## Assignment
All of the entries must appear again exactly as written.

## Data for analysis
· · ·

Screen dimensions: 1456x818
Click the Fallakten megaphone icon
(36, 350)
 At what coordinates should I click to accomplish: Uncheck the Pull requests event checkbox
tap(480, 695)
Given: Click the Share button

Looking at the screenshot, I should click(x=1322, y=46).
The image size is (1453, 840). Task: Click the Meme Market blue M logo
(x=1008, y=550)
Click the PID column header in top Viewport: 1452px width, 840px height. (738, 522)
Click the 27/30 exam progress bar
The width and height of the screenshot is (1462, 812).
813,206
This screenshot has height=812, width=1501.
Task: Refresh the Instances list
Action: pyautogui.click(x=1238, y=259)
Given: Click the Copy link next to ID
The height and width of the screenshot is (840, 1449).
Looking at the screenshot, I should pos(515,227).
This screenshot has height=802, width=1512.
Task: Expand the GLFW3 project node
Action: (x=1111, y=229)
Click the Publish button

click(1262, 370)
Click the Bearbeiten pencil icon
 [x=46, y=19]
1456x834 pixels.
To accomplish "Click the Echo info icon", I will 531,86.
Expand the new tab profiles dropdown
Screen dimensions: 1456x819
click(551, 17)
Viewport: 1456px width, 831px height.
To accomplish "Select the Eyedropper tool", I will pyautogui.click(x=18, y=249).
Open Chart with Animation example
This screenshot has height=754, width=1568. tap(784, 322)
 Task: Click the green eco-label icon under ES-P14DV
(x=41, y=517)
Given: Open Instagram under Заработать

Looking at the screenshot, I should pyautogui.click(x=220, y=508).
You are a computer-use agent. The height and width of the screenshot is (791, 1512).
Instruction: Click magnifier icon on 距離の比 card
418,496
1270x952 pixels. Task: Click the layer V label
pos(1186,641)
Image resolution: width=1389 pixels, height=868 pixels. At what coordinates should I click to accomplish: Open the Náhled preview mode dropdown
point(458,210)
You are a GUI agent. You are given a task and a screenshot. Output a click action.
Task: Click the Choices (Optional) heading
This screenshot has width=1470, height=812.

· · ·

## Solution to this task
Screen dimensions: 1456x818
Click the Fallakten megaphone icon
(36, 350)
 At what coordinates should I click to accomplish: Uncheck the Pull requests event checkbox
tap(480, 695)
Given: Click the Share button

Looking at the screenshot, I should click(x=1322, y=46).
The image size is (1453, 840). Task: Click the Meme Market blue M logo
(x=1008, y=550)
Click the PID column header in top Viewport: 1452px width, 840px height. (738, 522)
Click the 27/30 exam progress bar
The width and height of the screenshot is (1462, 812).
813,206
This screenshot has height=812, width=1501.
Task: Refresh the Instances list
Action: pyautogui.click(x=1238, y=259)
Given: Click the Copy link next to ID
The height and width of the screenshot is (840, 1449).
Looking at the screenshot, I should pos(515,227).
This screenshot has height=802, width=1512.
Task: Expand the GLFW3 project node
Action: (x=1111, y=229)
Click the Publish button

click(1262, 370)
Click the Bearbeiten pencil icon
 [x=46, y=19]
1456x834 pixels.
To accomplish "Click the Echo info icon", I will 531,86.
Expand the new tab profiles dropdown
Screen dimensions: 1456x819
click(551, 17)
Viewport: 1456px width, 831px height.
To accomplish "Select the Eyedropper tool", I will pyautogui.click(x=18, y=249).
Open Chart with Animation example
This screenshot has height=754, width=1568. tap(784, 322)
 Task: Click the green eco-label icon under ES-P14DV
(x=41, y=517)
Given: Open Instagram under Заработать

Looking at the screenshot, I should pyautogui.click(x=220, y=508).
You are a computer-use agent. The height and width of the screenshot is (791, 1512).
Instruction: Click magnifier icon on 距離の比 card
418,496
1270x952 pixels. Task: Click the layer V label
pos(1186,641)
Image resolution: width=1389 pixels, height=868 pixels. At what coordinates should I click to accomplish: Open the Náhled preview mode dropdown
point(458,210)
You are a GUI agent. You are given a task and a screenshot. Output a click action.
Task: Click the Choices (Optional) heading
This screenshot has width=1470, height=812.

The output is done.